Busy? Sure! Getting stuff done? You bet. Learning? Hmmm…

For most of us, the days can fly by, largely shaped by to-do lists, back-to-back tasks, and meetings. Business activities. Busyness activities. I assume the idea behind all of this is that if we get through all of the activities, we’ve done a good day’s work.

But pick a manager or professional at random, scratch beneath the surface, and you’ll find that they’re over-busy. They’re yearning for space to breathe, to think, to stand back and make sense of stuff. Time to read the signs, make some decisions, adjust course.

In short, they need a circuit breaker. And preferably not of the crisis kind. Too many people only change after they ‘hit the wall’ – e.g. burnout, heart attack, marriage breakup. While valuable lessons can be learned from a good crisis, it usually comes at a cost, and the road to recovery is usually a long one.

How do you build simple circuit breakers into your life to stay on track and keep learning? Here’s an example of a circuit breaker in action:

Recently, a client and I worked together over a few months to help her to step up into a bigger, more challenging role. The new job required her to drive results through her managers and their teams, and let go of doing a lot of the detailed work herself.

Being an action-oriented, ‘busy’ sort of person, her challenge was to learn how to not do all the work herself. One of her main development areas was to learn to regularly step back, reflect and make sense of what was going on, rather than plough on through her to-do list. She needed a circuit breaker.

So we set up an experiment. Every day for three weeks, at 5:00pm, I sent her a text. The text was different each day: an open-ended question designed to get her to stop, step back, and review how she was tracking. She took the time to write a detailed reply, which forced her to slow down and process her thinking.

At the end of the coaching programme, she reported that the ‘text experiment’ was the single biggest factor in helping her to let go of old mindsets and behaviours, and be the leader she needed to become.

Here’s some of the conversation:

Circuit Breaker Txts

Circuit breakers can come in multiple forms, and they’re readily accessible if you’re willing to build them into your life. They can be something as simple as a daily text, or something as chunky as a six month sabbatical. The main thing for a circuit breaker to be effective is that it:

  1. disrupts your normal routine; and
  2. provides a way for you to stop, step back, and make sense of what’s happening.
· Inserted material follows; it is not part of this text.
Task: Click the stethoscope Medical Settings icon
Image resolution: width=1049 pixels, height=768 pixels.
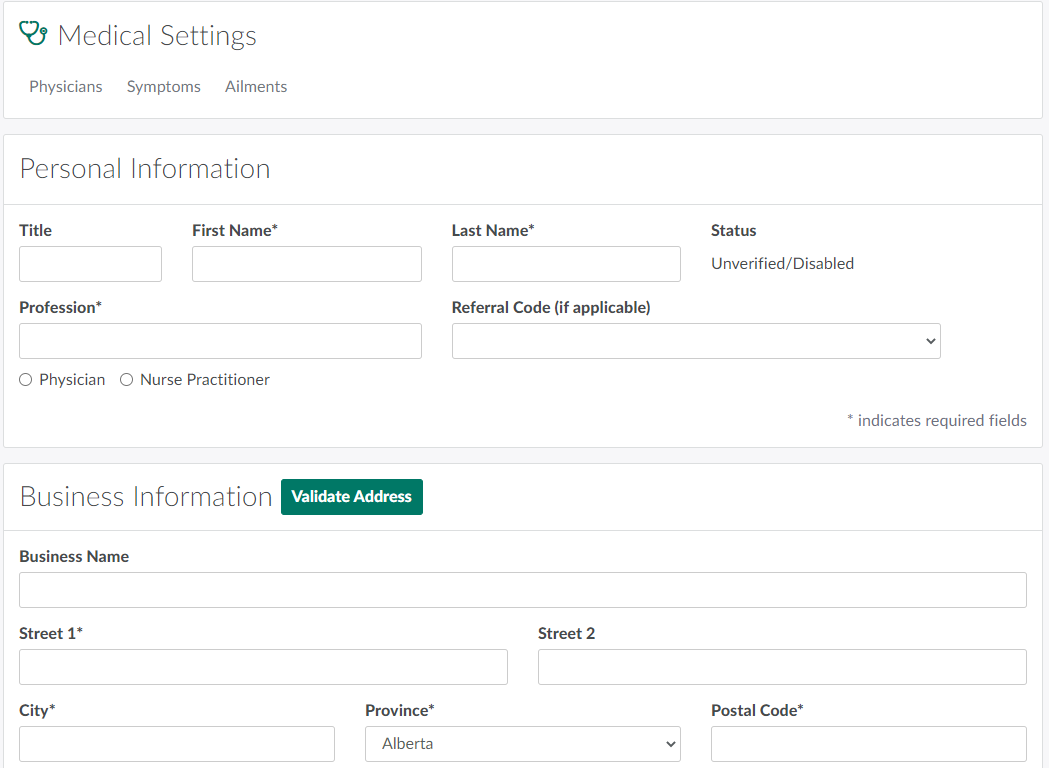Action: click(33, 34)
In a recent leadership development workshop I was running, we brainstormed the sorts of circuit breakers that worked for the participants. Here are a few examples:

  • Take a walk around the block
  • Set a daily reminder on Outlook
  • Meet for breakfast monthly with a group of colleagues with diverse background
  • Get a coach / mentor to ask you questions that make you think
  • Take a month off every year and go somewhere new

Personally, I’ve found that combining a daily circuit breaker that takes very little time (e.g. going for a walk around the block) with a more structured but less frequent one (a coach) gives me the thinking space I need.

And I’m just about to trigger one of the bigger circuit breakers I’ve had for a while – I’m heading off for three months for an adventure with my family to the Kimberley region of Western Australia. No emails or phones, just the majesty of nature and a completely different way of living for a while.

Think about what circuit breakers you have available to you. How well are you using them? How can you deliberately build them into your life to ensure you get the thinking space you need?